You can use Azure DevOps pipeline and provide the service principal secrets as secure variable group (can be linked from the KV) or as a service connection. Check: https://blog.gft.com/pl/2020/03/04/secure-terraform-delivery-pipeline-best-practices-part-1-2/ (disclaimer: I am the author) and https://blog.gft.com/pl/2020/04/24/automating-infrastructure-deployment-on-azure-using-ci-cd-pipeline-and-terraform/

0
votes

I don't think it's possible to encrypt both the storage access key and the secret of the service principal. For the backend state, you can use the service principal to authenticate so that you do not expose the storage access key. You just need to grant the right permission to the service principal. Take a look at this.

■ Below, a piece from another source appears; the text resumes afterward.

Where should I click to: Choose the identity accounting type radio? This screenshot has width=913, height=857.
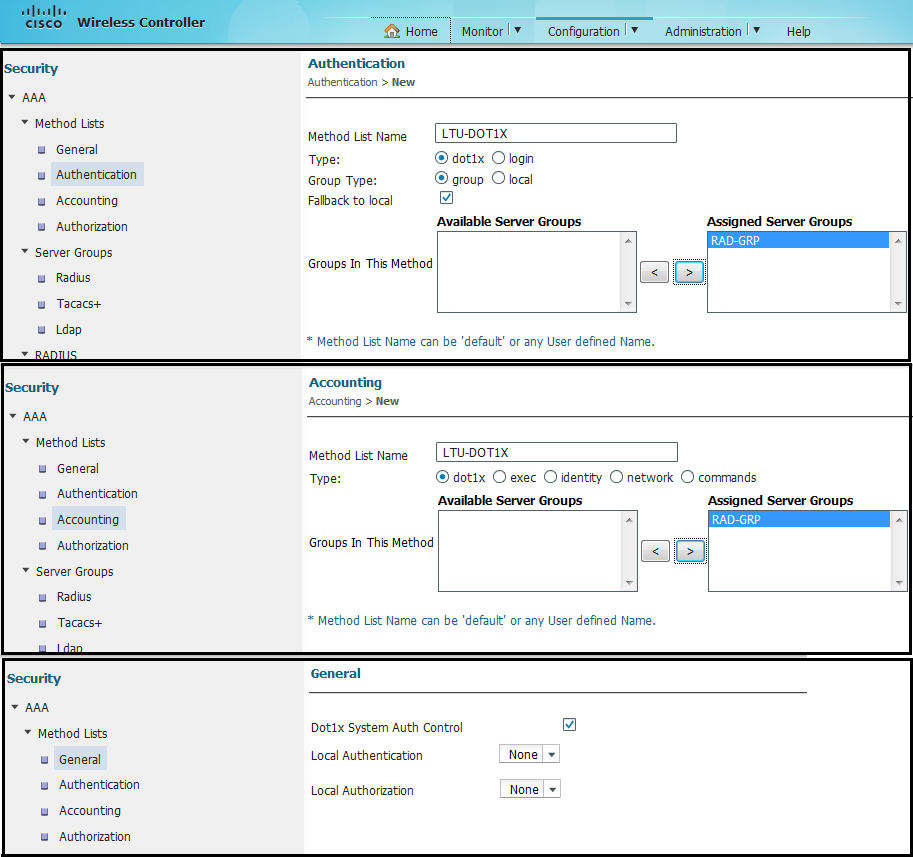coord(550,477)
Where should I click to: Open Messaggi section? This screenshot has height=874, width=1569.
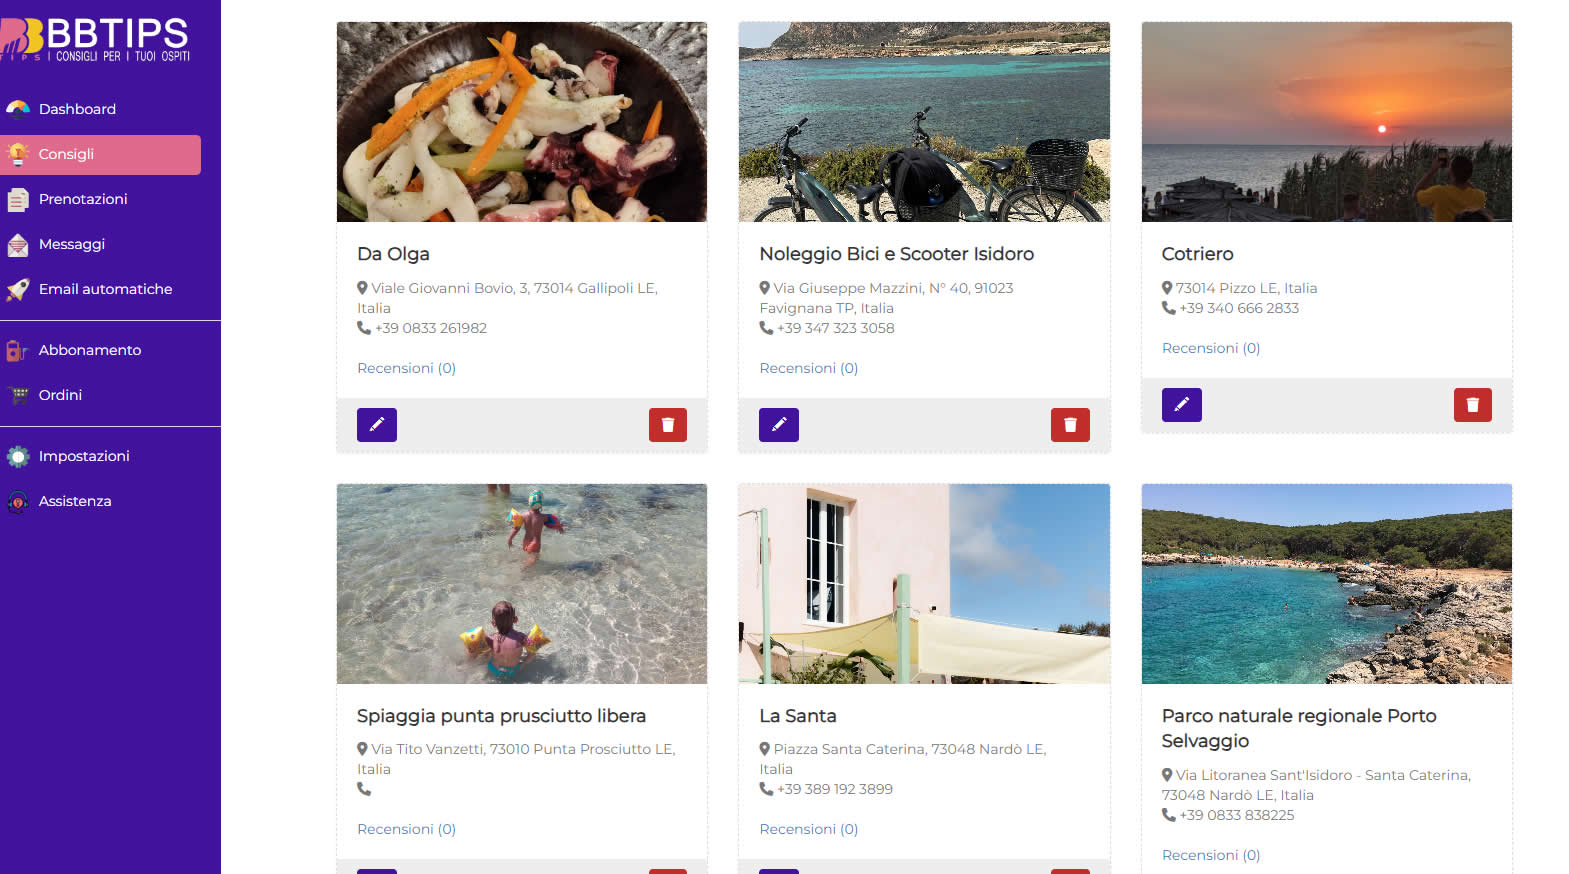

But for the service principal, if you stored things like client_id, client_secret, tenant_id in the storage account, you need to get them before execute the Terraform code. It also needs the storage access key or the service principal secret or SAS token.

So I think you can use the Azure CLI to authenticate: Log in with the service principal. Then you do not need to provide the azurerm with the secret. But actually, it's also not absolutely secure. You also can find the access token in the path ~/.azure/. For this, you can change the permission for this path. If you also think it's not secure, you can take a look at the Managed identity of the VM. But you need to have a VM before all the things.